==== Input data

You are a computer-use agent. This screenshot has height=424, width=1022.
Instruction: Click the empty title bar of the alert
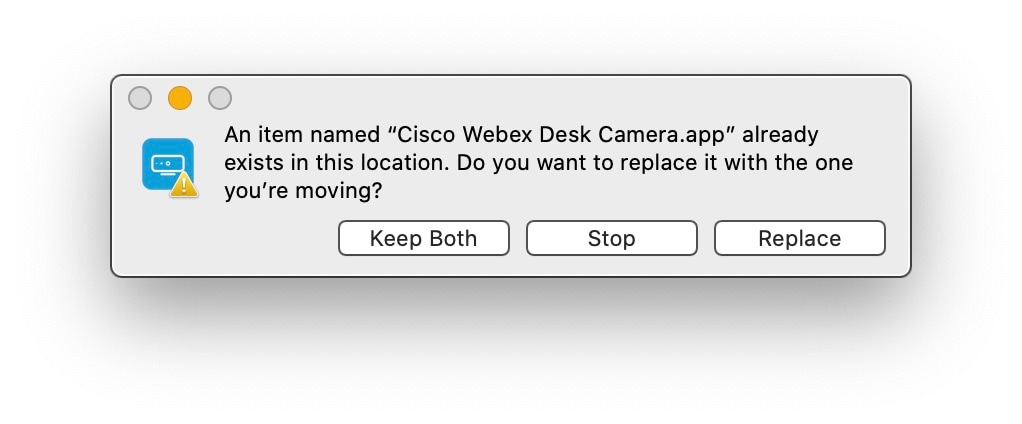click(560, 97)
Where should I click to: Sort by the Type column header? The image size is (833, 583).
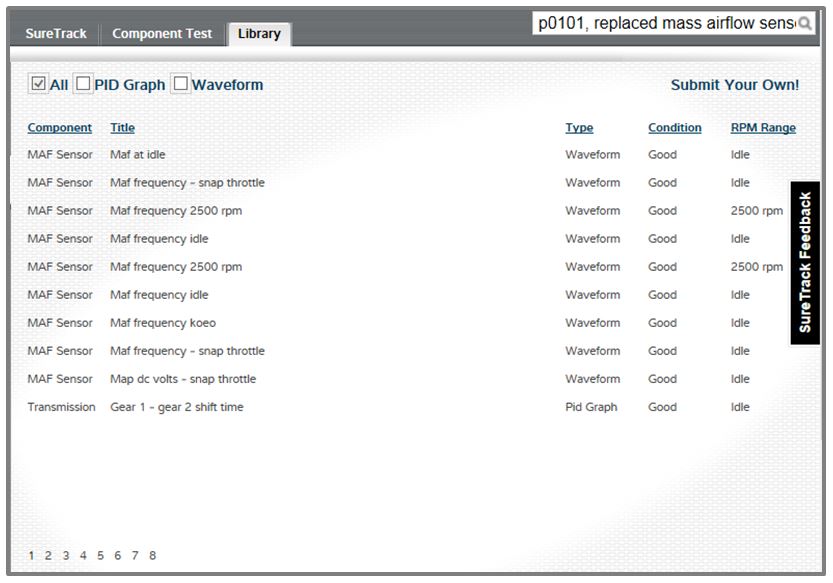click(x=579, y=128)
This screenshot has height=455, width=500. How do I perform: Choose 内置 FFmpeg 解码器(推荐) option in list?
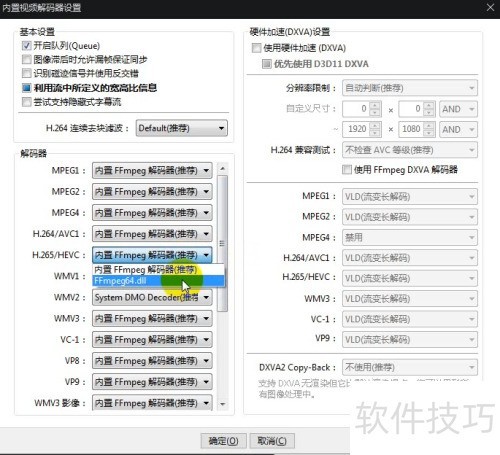point(158,269)
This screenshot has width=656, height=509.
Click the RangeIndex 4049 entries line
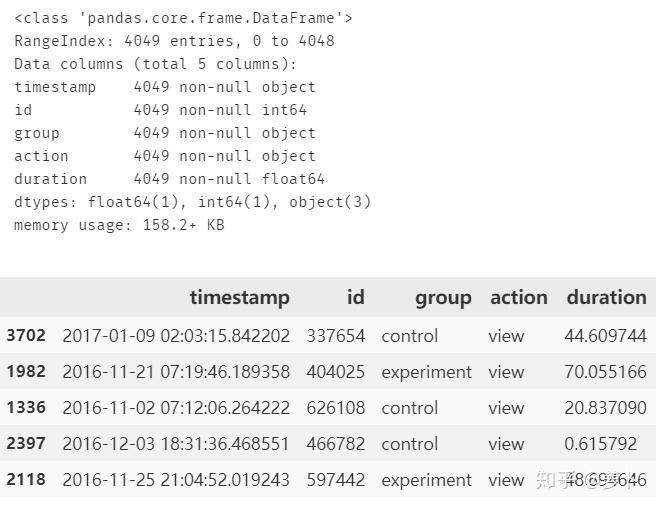(x=174, y=41)
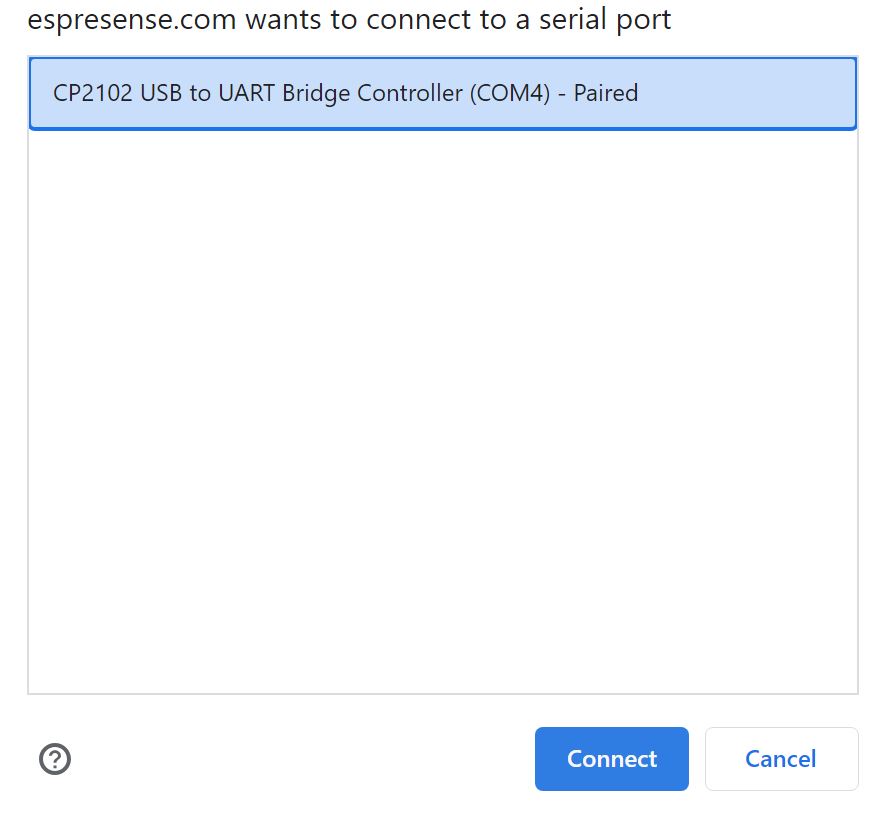Choose the COM4 paired serial device
Viewport: 885px width, 815px height.
click(442, 94)
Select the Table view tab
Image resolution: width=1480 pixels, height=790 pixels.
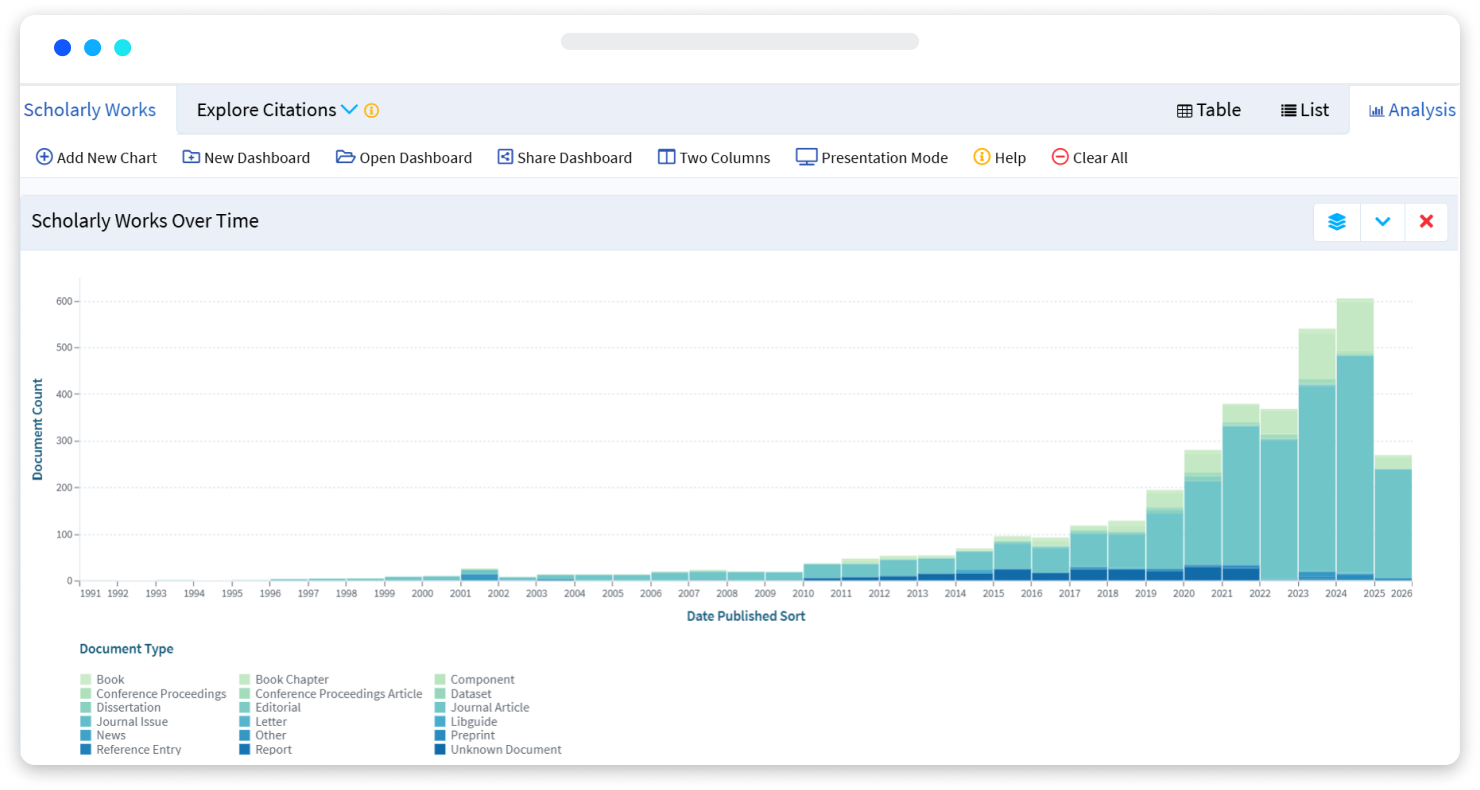click(x=1208, y=110)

========

Exercise prompt
Everything from the line holding "Select the Table view tab" through the last line of the listing should be written out exactly, except for the pictures.

Response to the task
Select the Table view tab
Image resolution: width=1480 pixels, height=790 pixels.
click(x=1208, y=110)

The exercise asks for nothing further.